A friend is going to be giving a TED talk soon. He asked me what it cost to get a family portrait done in the 1850s and guessed “In today’s dollars I expect it was >$1000?” He didn’t say why he was interested but I am assuming that it was part of an argument about the wonders of technological progress.

That set me to searching and I found this page on daguerreotypes, which was the first photographic process that was practical as a consumer product. It turned out that $2 was the price to have a family portrait done by Mathew Brady, whose work today is sought after by art museums. Adjusted for inflation with http://www.westegg.com/inflation/ that’s about $55 today, i.e., about half what you’d pay to have a 19-year-old do a portrait session with a few prints at your local J.C. Penney.

8 thoughts on “Portrait Photography then and now

  1. People were much poorer back then. The only countries that could afford the nascent technology were the UK, France and the USA. Germany couldn’t, for instance.
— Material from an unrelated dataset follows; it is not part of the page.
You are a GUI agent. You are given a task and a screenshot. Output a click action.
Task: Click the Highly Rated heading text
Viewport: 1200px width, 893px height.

  2. My son’s school, the Singapore American School, recently did their school portraits. The school retained a British company to take the (admittedly nice) pictures of my 9yo. The prices were astonishing — the most efficient solution was to buy the pack of 6 so-called ‘retouched” JPEGs (He’s nine — not 16 — there are no pimples to retouch) for $220…… The printed photos appeared to be an even worse deal. http://www.pret-a-portrait.net/

    May not be an exception — another friend has a buddy in Australia that makes (in cash) well over a million AUD every Christmas season — he has a massive network of shopping-center Santa/Photo setups.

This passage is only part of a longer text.